### REQUIREMENT A
Rewrite the part of the entries that opens with their first line and closes with the line containing "Audi R8 LMS Evo II (383, 68)", replacing "Replacements" with "Substitutes" and leaving everything else unchanged.
### REQUIREMENT B
Carry on the text about the vice-president of Tanzania from its last sentence.

### SUPPLIED TEXT
⁂

The vice-president of Tanzania holds the second-highest political office in the United Republic of Tanzania. The vice president runs on a single ticket with the President of Tanzania, and ranks first in the presidential line of succession.

Per Article 37 of the Constitution of Tanzania, if the president dies, resigns, is permanently incapacitated, or is disqualified, the vice-president ascends to the presidency for the balance of the term. Under Article 40, a vice-president who ascends to the presidency in this manner is eligible to run for two full terms in their own right if there are fewer than three years remaining in the five-year term. If the vice-president ascends with more than three years remaining, they are only eligible for one full term.

⁂

### GIVEN RECORDS

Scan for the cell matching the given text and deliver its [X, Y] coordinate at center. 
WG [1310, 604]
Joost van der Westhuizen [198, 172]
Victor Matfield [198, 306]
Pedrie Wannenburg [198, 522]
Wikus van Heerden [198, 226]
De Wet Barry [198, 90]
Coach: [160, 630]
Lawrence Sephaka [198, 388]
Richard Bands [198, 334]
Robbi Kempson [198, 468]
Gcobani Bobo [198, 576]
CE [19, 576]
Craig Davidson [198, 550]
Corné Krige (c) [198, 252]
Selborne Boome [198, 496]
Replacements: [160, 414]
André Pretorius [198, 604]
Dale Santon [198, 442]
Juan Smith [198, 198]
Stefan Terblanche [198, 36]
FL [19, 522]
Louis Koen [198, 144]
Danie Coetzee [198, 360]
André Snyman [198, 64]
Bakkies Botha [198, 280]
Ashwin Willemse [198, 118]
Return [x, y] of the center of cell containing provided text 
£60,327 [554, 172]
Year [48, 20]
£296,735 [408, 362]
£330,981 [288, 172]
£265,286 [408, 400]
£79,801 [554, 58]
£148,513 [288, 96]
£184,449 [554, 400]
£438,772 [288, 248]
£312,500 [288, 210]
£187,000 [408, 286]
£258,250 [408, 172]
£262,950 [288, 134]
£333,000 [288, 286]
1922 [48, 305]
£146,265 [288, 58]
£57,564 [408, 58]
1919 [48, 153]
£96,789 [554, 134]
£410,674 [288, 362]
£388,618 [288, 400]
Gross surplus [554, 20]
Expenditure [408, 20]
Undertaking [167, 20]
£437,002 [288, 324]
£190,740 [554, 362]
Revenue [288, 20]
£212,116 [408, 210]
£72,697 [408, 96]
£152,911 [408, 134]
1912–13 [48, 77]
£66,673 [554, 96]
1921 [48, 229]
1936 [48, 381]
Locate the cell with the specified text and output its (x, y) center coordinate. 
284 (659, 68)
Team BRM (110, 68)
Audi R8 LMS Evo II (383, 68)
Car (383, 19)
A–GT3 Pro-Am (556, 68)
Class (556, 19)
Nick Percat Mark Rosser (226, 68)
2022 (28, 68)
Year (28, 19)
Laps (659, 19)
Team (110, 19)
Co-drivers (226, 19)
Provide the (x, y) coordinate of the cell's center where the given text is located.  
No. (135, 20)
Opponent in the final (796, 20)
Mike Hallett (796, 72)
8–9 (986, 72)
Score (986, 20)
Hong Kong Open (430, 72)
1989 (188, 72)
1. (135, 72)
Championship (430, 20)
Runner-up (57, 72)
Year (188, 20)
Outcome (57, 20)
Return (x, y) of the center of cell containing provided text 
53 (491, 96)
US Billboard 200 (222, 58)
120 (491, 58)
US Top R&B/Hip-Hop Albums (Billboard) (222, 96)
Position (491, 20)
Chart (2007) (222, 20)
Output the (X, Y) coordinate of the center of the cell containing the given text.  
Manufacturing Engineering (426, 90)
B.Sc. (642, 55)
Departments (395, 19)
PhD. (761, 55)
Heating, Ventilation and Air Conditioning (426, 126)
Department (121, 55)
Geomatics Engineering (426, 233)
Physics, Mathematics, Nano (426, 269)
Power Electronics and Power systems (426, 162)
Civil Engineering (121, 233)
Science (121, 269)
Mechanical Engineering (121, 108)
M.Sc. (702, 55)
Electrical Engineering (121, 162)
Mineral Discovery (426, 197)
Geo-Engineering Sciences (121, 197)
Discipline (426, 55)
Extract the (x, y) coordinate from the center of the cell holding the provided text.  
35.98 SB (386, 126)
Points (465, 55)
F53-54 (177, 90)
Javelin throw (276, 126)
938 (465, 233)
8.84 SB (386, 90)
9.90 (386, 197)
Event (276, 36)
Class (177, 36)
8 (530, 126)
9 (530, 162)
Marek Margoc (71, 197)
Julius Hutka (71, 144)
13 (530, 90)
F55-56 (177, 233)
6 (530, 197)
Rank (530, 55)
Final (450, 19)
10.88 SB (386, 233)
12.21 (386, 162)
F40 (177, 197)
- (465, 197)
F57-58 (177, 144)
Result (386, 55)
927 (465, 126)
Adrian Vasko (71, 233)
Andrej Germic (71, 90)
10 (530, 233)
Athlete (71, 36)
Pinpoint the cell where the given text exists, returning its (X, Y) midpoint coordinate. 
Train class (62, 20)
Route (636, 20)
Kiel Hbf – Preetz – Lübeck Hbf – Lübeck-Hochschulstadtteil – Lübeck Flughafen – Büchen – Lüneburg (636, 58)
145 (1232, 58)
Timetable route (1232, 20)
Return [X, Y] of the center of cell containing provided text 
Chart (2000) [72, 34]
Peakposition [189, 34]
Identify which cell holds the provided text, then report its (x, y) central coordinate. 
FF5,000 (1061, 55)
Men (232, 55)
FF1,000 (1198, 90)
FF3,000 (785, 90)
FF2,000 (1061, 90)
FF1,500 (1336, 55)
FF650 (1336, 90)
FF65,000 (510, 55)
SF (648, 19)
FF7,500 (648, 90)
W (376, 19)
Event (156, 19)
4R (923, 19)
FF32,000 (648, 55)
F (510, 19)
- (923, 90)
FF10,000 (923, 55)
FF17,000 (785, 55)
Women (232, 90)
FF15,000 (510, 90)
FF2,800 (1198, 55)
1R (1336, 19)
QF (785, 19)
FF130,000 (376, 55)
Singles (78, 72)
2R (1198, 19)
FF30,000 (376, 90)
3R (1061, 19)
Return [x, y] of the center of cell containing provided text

⁂

### FINAL ANSWER A
Scan for the cell matching the given text and deliver its [X, Y] coordinate at center. 
WG [1310, 604]
Joost van der Westhuizen [198, 172]
Victor Matfield [198, 306]
Pedrie Wannenburg [198, 522]
Wikus van Heerden [198, 226]
De Wet Barry [198, 90]
Coach: [160, 630]
Lawrence Sephaka [198, 388]
Richard Bands [198, 334]
Robbi Kempson [198, 468]
Gcobani Bobo [198, 576]
CE [19, 576]
Craig Davidson [198, 550]
Corné Krige (c) [198, 252]
Selborne Boome [198, 496]
Substitutes: [160, 414]
André Pretorius [198, 604]
Dale Santon [198, 442]
Juan Smith [198, 198]
Stefan Terblanche [198, 36]
FL [19, 522]
Louis Koen [198, 144]
Danie Coetzee [198, 360]
André Snyman [198, 64]
Bakkies Botha [198, 280]
Ashwin Willemse [198, 118]
Return [x, y] of the center of cell containing provided text 
£60,327 [554, 172]
Year [48, 20]
£296,735 [408, 362]
£330,981 [288, 172]
£265,286 [408, 400]
£79,801 [554, 58]
£148,513 [288, 96]
£184,449 [554, 400]
£438,772 [288, 248]
£312,500 [288, 210]
£187,000 [408, 286]
£258,250 [408, 172]
£262,950 [288, 134]
£333,000 [288, 286]
1922 [48, 305]
£146,265 [288, 58]
£57,564 [408, 58]
1919 [48, 153]
£96,789 [554, 134]
£410,674 [288, 362]
£388,618 [288, 400]
Gross surplus [554, 20]
Expenditure [408, 20]
Undertaking [167, 20]
£437,002 [288, 324]
£190,740 [554, 362]
Revenue [288, 20]
£212,116 [408, 210]
£72,697 [408, 96]
£152,911 [408, 134]
1912–13 [48, 77]
£66,673 [554, 96]
1921 [48, 229]
1936 [48, 381]
Locate the cell with the specified text and output its (x, y) center coordinate. 
284 (659, 68)
Team BRM (110, 68)
Audi R8 LMS Evo II (383, 68)

### FINAL ANSWER B
For example, when Samia Suluhu became the first vice-president to directly ascend to the presidency, she did so only one year after being reelected as the running mate of her predecessor, John Magufuli. While she would be eligible to run for a full term in 2025, if she won she would have to leave office in 2030.

List of vice-presidents of Tanzania

After the union between Tanganyika and the People's Republic of Zanzibar and Pemba to form the United Republic of Tanzania in 1964, Tanzania had two vice-presidents, First and Second until the creation of a single office in 1995.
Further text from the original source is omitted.